Word for word, copy the line containing "Click the Total Sales archive box icon" and every line after it in the records below, leaving pictures out.

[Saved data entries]
=== Section Start ===
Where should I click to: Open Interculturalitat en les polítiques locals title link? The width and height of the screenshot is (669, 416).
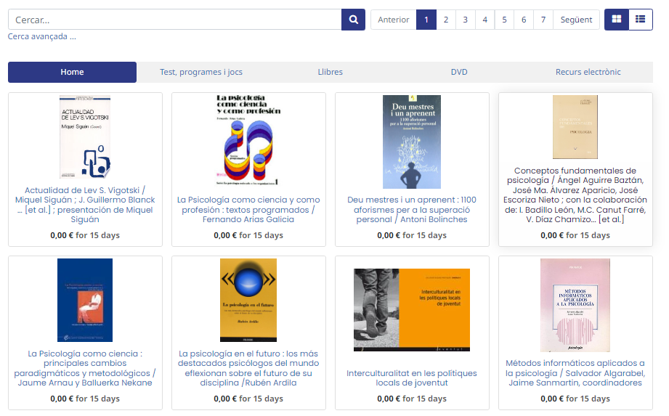pos(412,378)
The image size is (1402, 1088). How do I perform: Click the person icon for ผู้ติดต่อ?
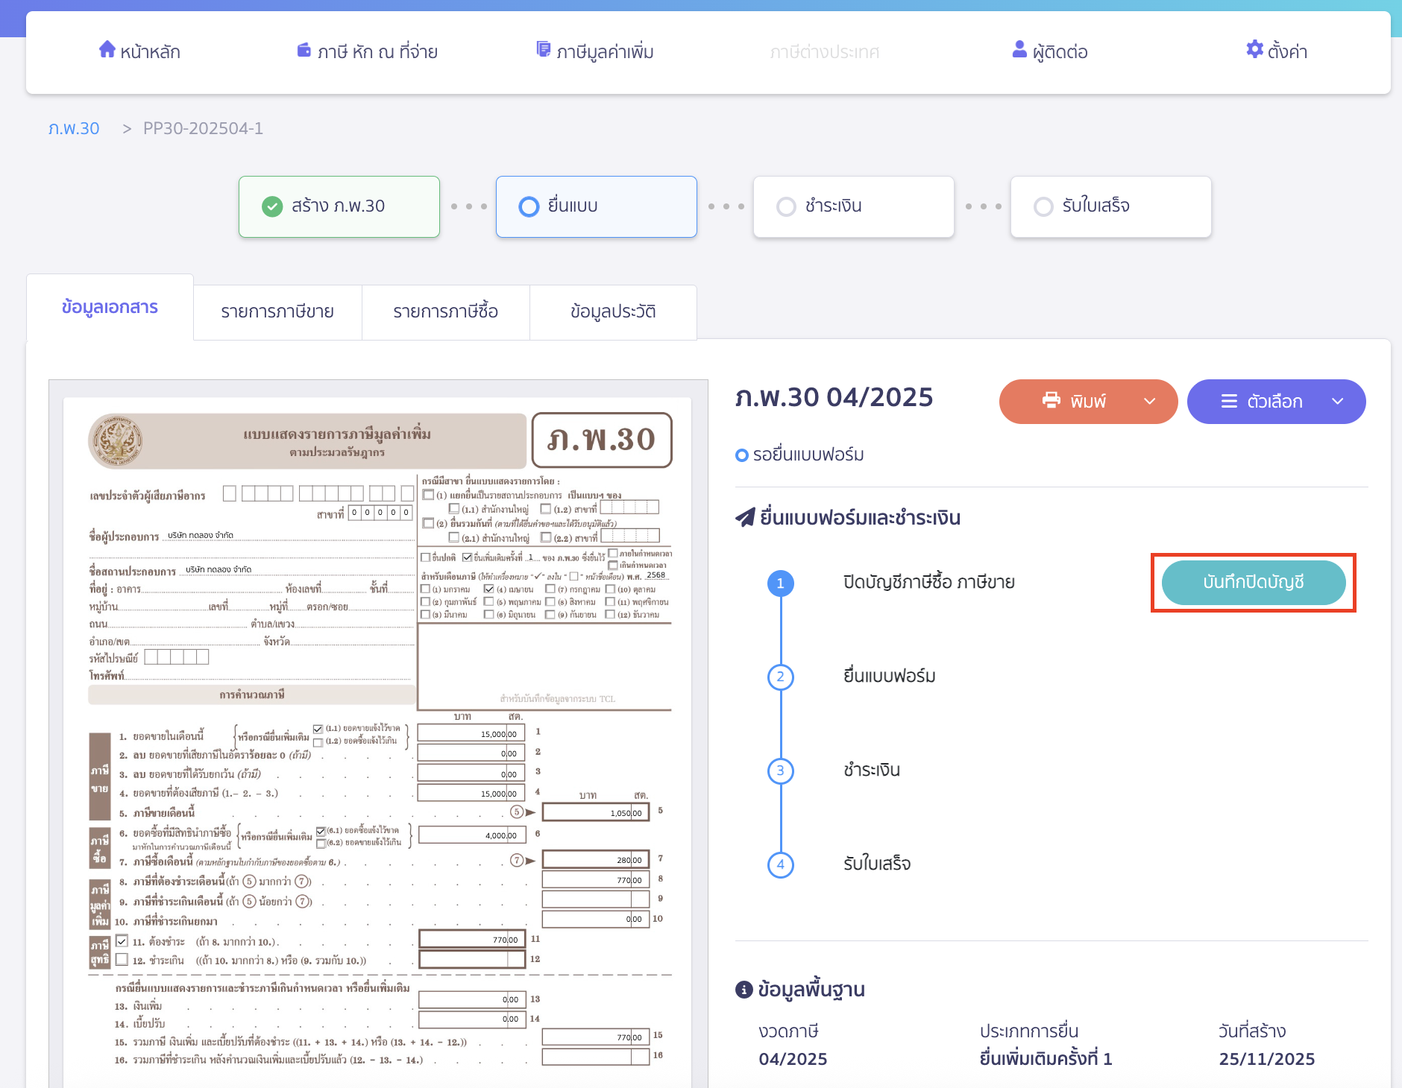[1019, 49]
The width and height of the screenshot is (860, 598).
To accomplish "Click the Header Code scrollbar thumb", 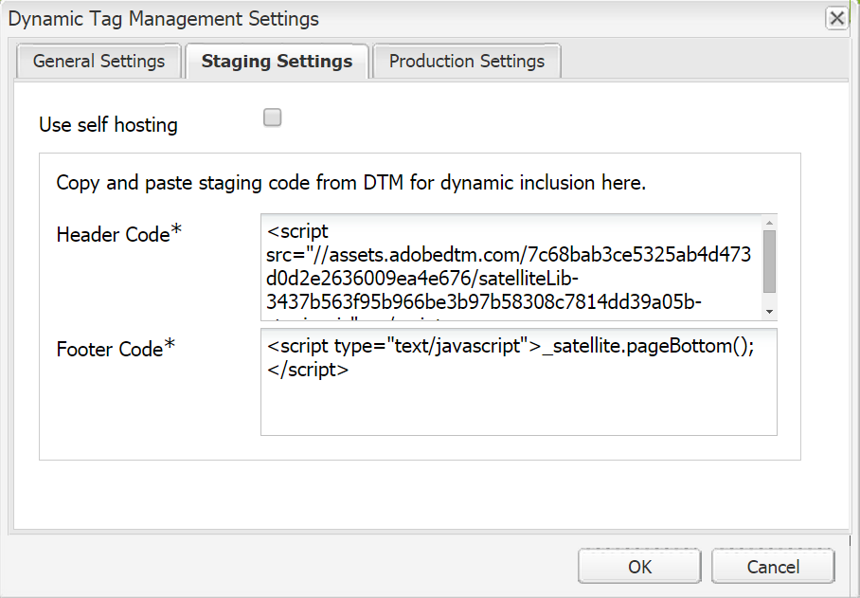I will tap(769, 261).
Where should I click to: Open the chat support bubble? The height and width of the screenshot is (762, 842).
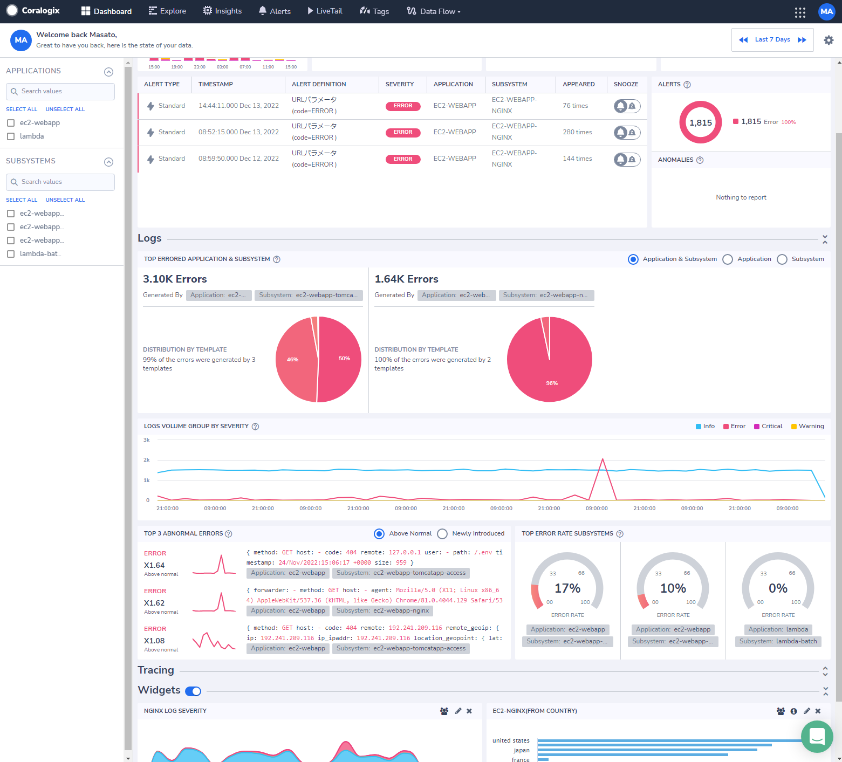(x=817, y=737)
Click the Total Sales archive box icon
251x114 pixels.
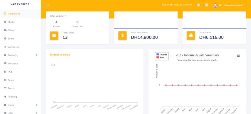(x=54, y=35)
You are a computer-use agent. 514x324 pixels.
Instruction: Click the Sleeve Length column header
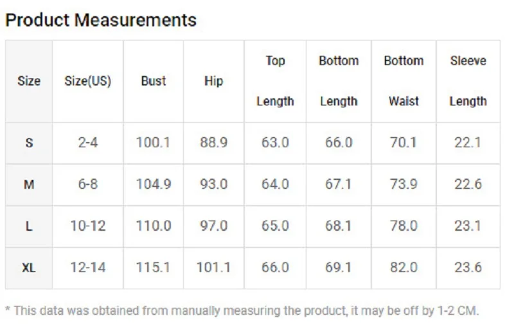click(x=468, y=81)
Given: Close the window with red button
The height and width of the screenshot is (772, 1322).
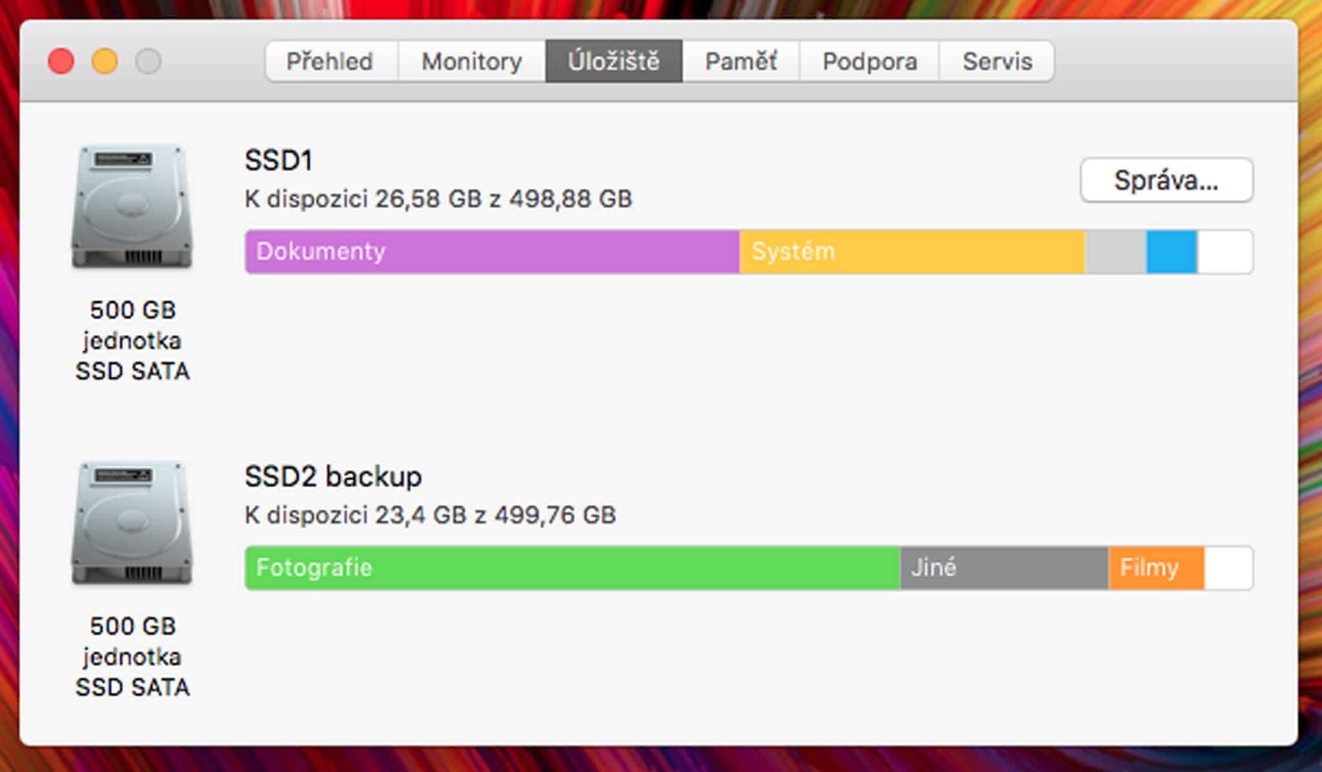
=== Section End ===
**WRITTEN RESPONSE**:
Click the Total Sales archive box icon
251x114 pixels.
(x=54, y=35)
You are a computer-use agent. 514x324 pixels.
Instruction: Click the Sleeve Length column header
click(x=468, y=81)
Given: Close the window with red button
The height and width of the screenshot is (772, 1322).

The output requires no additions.